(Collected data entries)
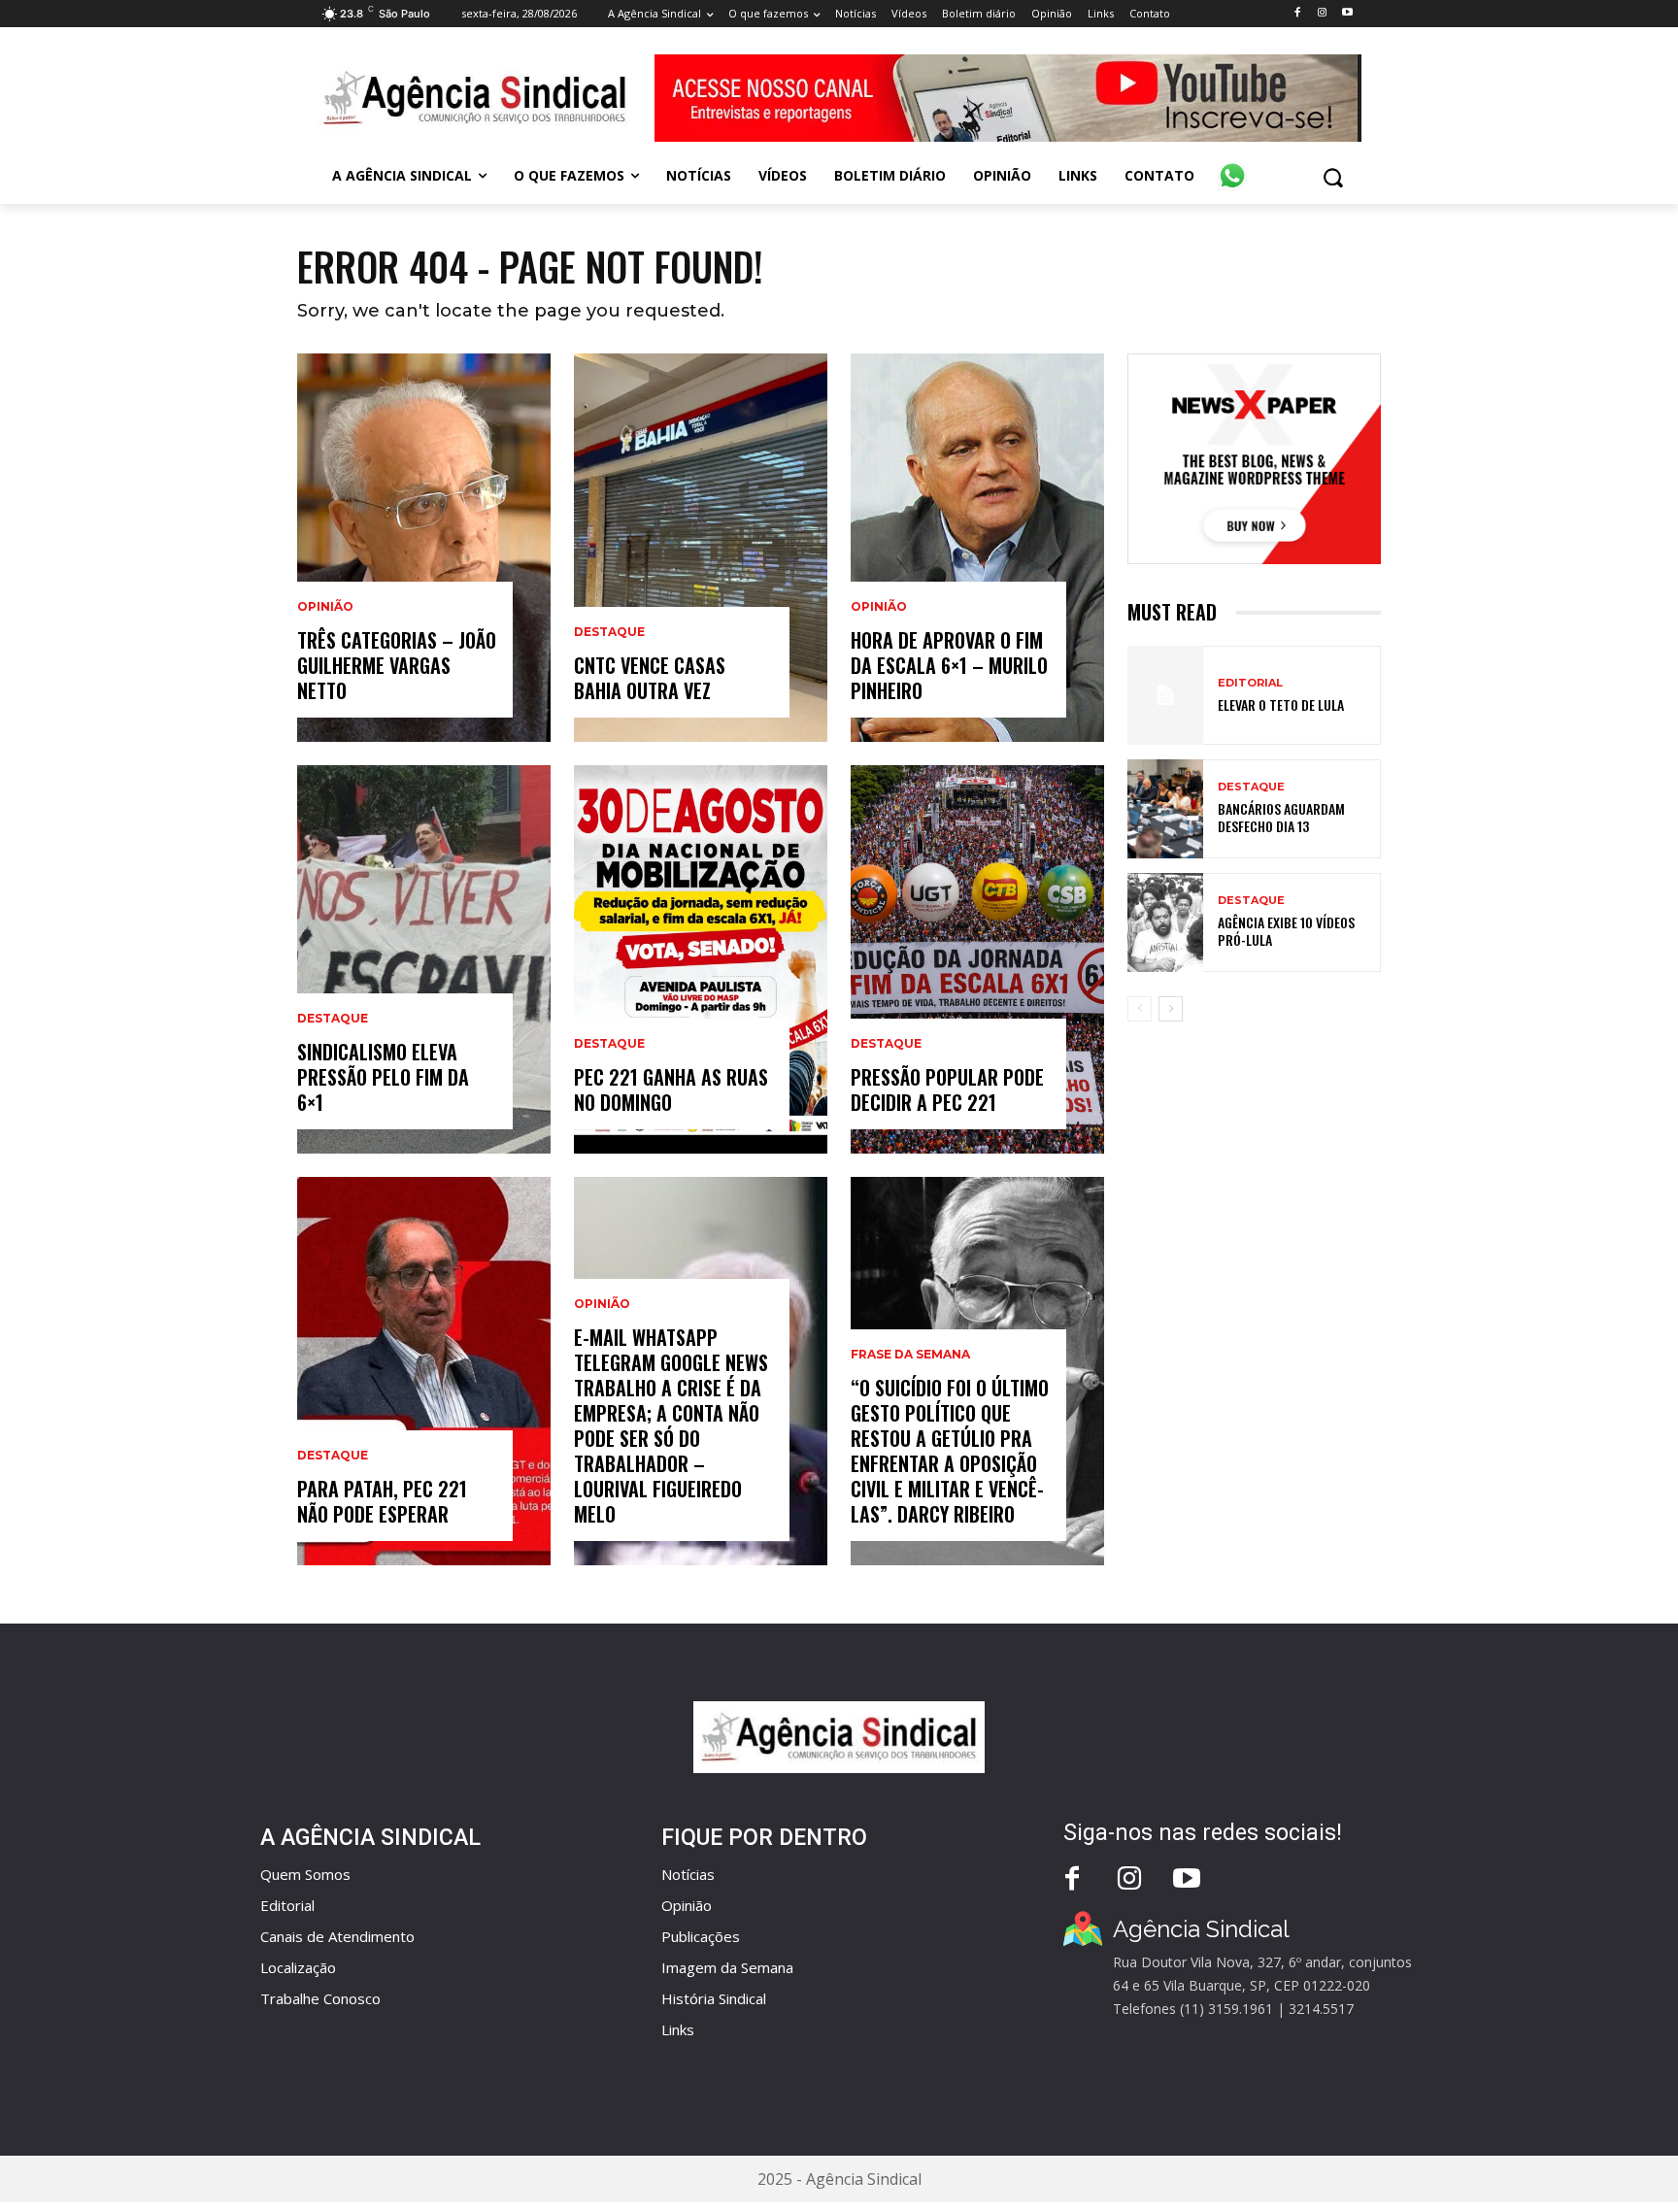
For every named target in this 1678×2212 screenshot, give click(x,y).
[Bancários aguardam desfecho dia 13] (1165, 808)
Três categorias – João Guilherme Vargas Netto (396, 665)
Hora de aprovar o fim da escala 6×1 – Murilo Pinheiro (949, 665)
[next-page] (1170, 1009)
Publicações (700, 1936)
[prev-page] (1139, 1009)
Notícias (688, 1874)
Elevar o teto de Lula (1281, 704)
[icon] (1232, 165)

How to complete this task: Starting at the line with "[next-page] (1170, 1009)", retype each line through the final one in the data above, unchanged and with nothing added.

Output below:
[next-page] (1170, 1009)
Publicações (700, 1936)
[prev-page] (1139, 1009)
Notícias (688, 1874)
Elevar o teto de Lula (1281, 704)
[icon] (1232, 165)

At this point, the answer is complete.